Поставленная задача 1:
Ответьте, пожалуйста, по тексту о Суворове:
(a) Где Суворов провел зиму 1783–1784 годов?
(b) Какой город назначили Шагин-гирею для временного жительства?
(c) Под чье общее начальство отходила граница от Азовского до Каспийского моря?

### Предложенный текст ###

Зиму 1783-1784 годов Суворов провел в крепости св. Димитрия, где проживало и его семейство. Тут часто посещали его ногайские старшины, отсюда же он продолжал свою служебную переписку с Потемкиным, который, будучи закуплен успехом закубанской экспедиции, уже никаких не удовольствий и замечаний ему не заявлял.

Шагин-гирей продолжал скрываться за Кубанью. Если он не мог оттуда приносить России положительного вреда, то в состоянии был причинять ей беспокойства и затруднения, так как Порта искала к тому всяческих поводов, хотя у нее и не хватало духа пользоваться ими решительно и настойчиво. Надо бы, то выманить его оттуда, и Потемкин возложил это на Суворова. В ноябре Суворов получил рескрипт Императрицы и письмо Потемкина для вручения того и другого Шагину. Еще весной Екатерина писала Потемкину, что сговорчивость Шагин-гирея заставляет ее, Государыню, согласиться на его желание: — завоевать в Персии владение не меньше Крымского полуострова и проложить ему, Шагину, дорогу на шахский престол; до приступления же к этому делу, назначается ему 200000 рублей годового содержания. Засим в октябре она писала экс-хану тоже самое, с присовокуплением, что для его временного жительства назначается Воронеж. Это-то письмо Суворов и должен был доставить Шагин-гиреио вместе с Потемкинским, а также убедить его в необходимости беспрекословного повиновения, представив ему со своей стороны разные доводы, в особенности указав, что Порта никогда не отличалась такою к Крымским ханам щедростью. Не видно, чтобы за этим делом Суворов ездил на Кубань; вероятно он дал поручение кому-нибудь из своих подчиненных. Шагин-гирей поддался убеждениям не сразу и выехал из-за Кубани лишь весною 1784 года, Он прожил в России не долго; его заедали грусть и тоска по прежней власти, по минувшем величии. С дозволения Екатерины он отправился в Турцию, был принят по наружности приличным образом, но в Константинополь не пущен, а отвезен на остров Родос, где его вероломным образом задушили 9.

В феврале 1784 года Суворов получил от Потемкина извещение, что Порта торжественным актом признала подданство Крыма и кубанского края Русской Императрице. Вследствие такого упрочения мира, войска получали новое распределение, и вся граница от Азовского до Каспийского моря отходила под общее начальство генерала Павла Потемкина. Суворову указано по сдаче войск ехать в Москву, где он получит повеление на счет своего нового назначения. В апреле Суворов отвечал, что выезжает.

### Исходные данные ###

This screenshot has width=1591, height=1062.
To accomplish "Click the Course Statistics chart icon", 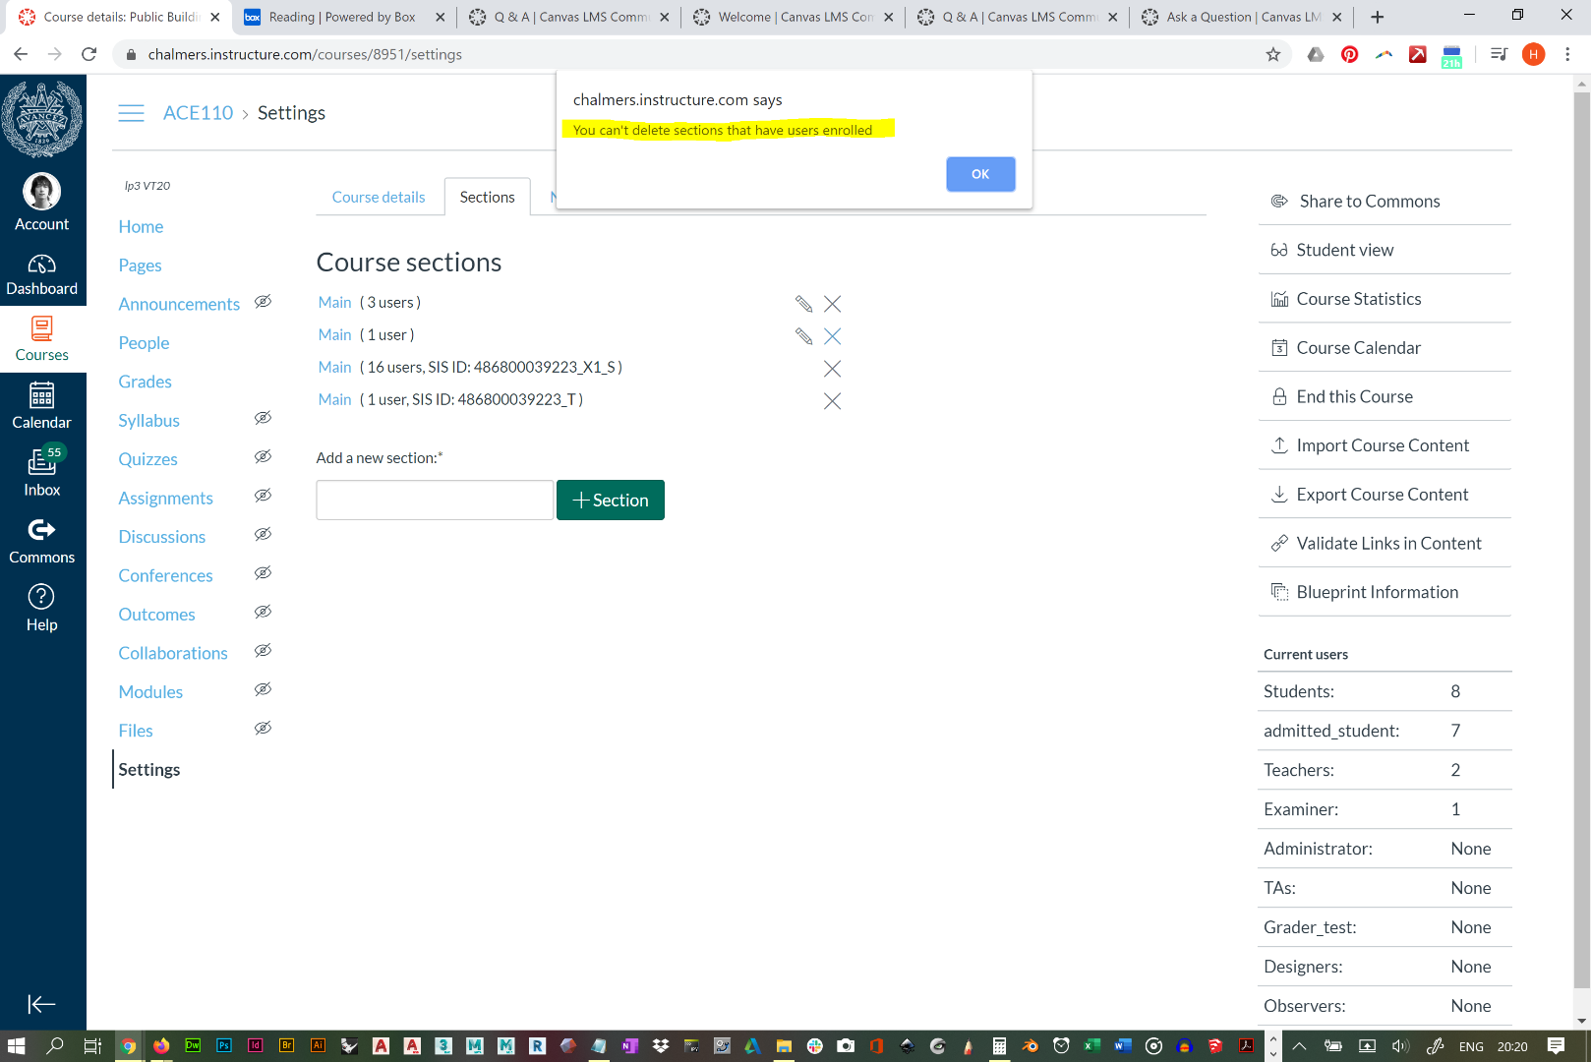I will (x=1279, y=298).
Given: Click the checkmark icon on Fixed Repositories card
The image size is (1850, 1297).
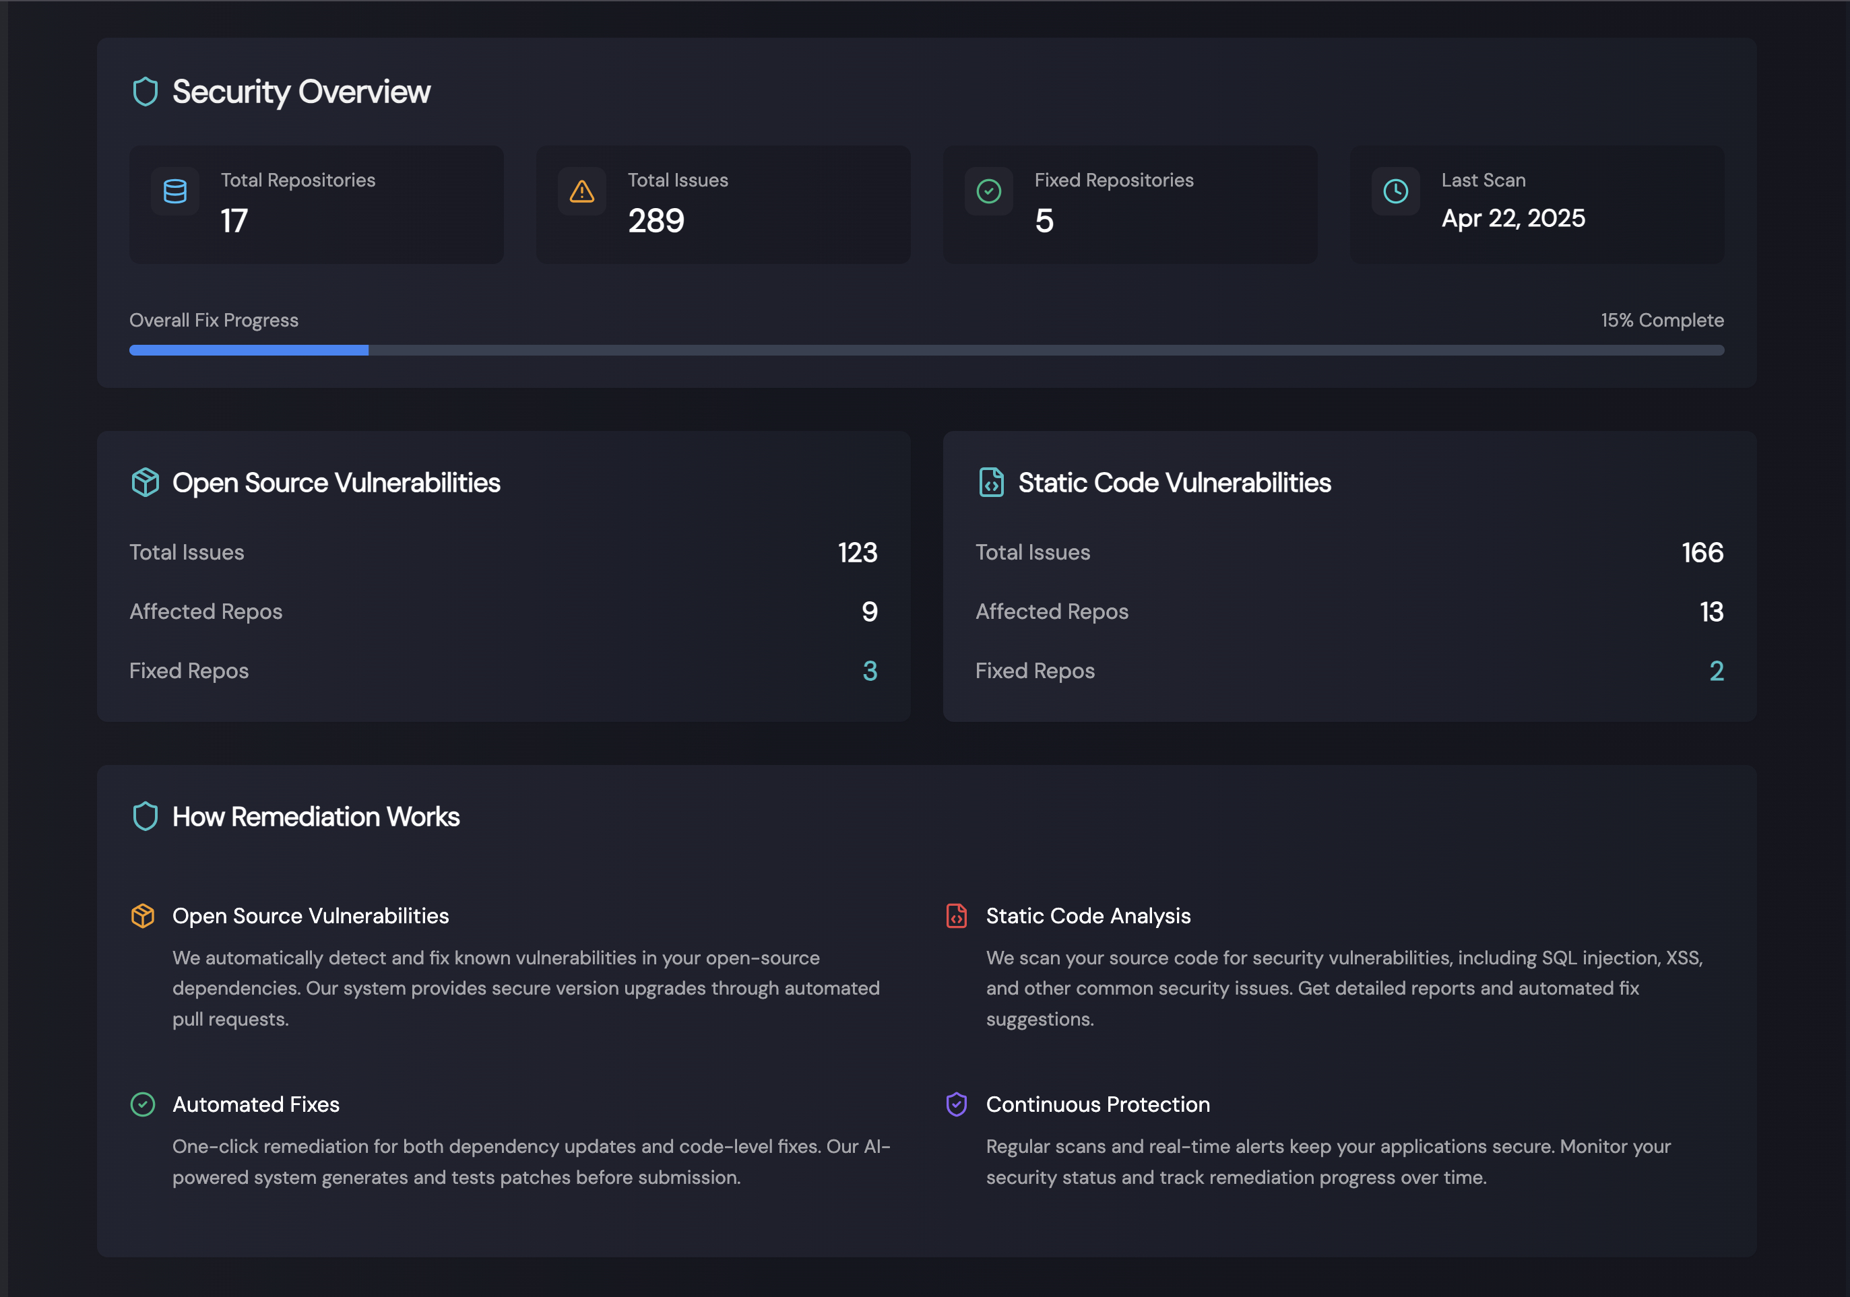Looking at the screenshot, I should (x=989, y=191).
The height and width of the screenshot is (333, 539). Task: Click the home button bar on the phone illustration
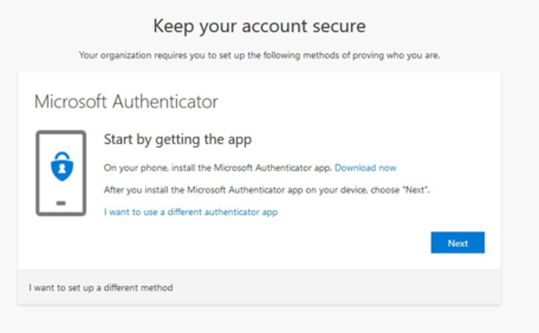pos(61,203)
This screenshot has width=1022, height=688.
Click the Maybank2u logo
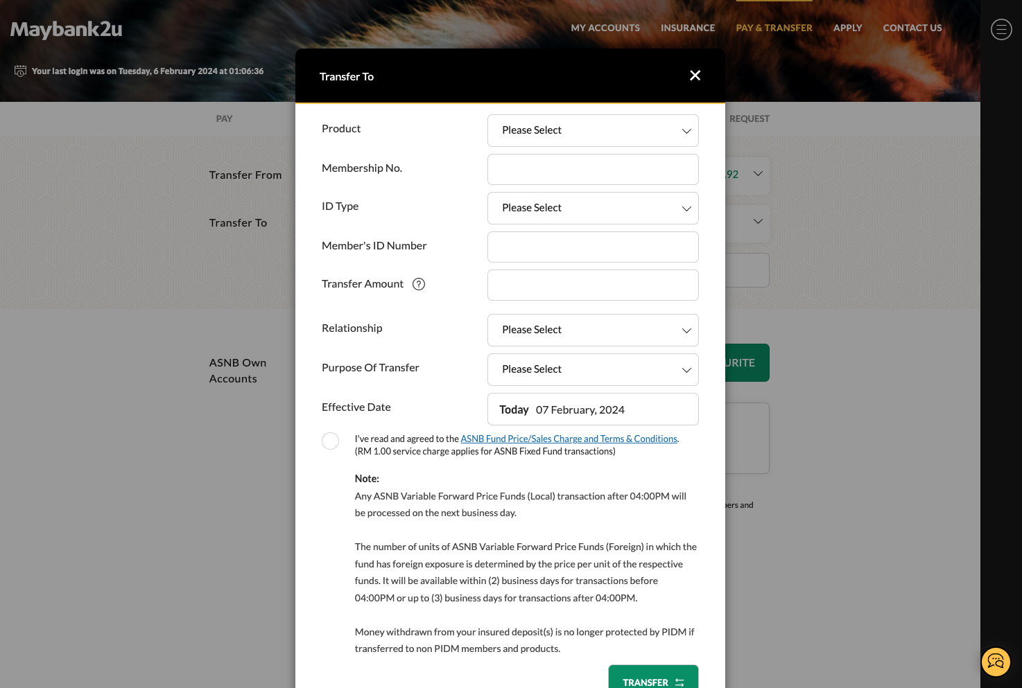click(67, 29)
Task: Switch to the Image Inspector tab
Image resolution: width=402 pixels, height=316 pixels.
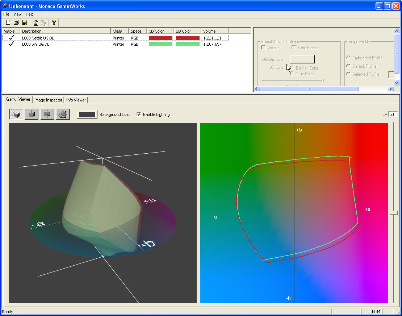Action: (x=48, y=100)

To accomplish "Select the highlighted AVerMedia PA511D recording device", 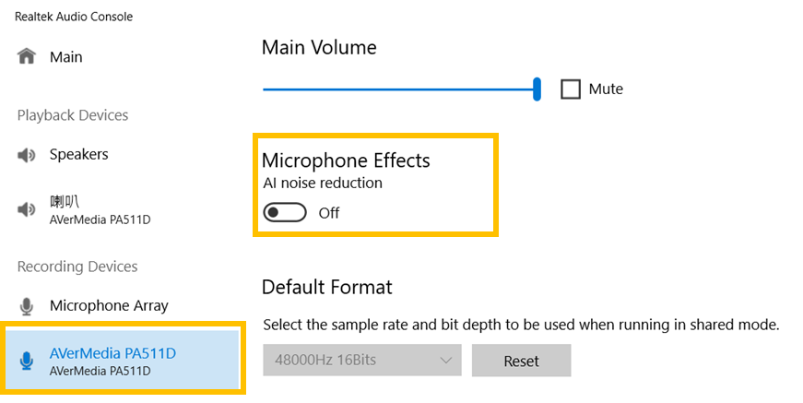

###

Поставленная задача 2:
Соберите из списка все строки, в которых встречается слово «height».

Ответ на задание 1:
(a) В крепости св. Димитрия.
(b) Воронеж.
(c) Под общее начальство генерала Павла Потемкина.

Ответ на задание 2:
This screenshot has width=1591, height=1062.
The height and width of the screenshot is (333, 539). Task: Click the home button bar on the phone illustration
This screenshot has width=1022, height=688.
Image resolution: width=402 pixels, height=316 pixels.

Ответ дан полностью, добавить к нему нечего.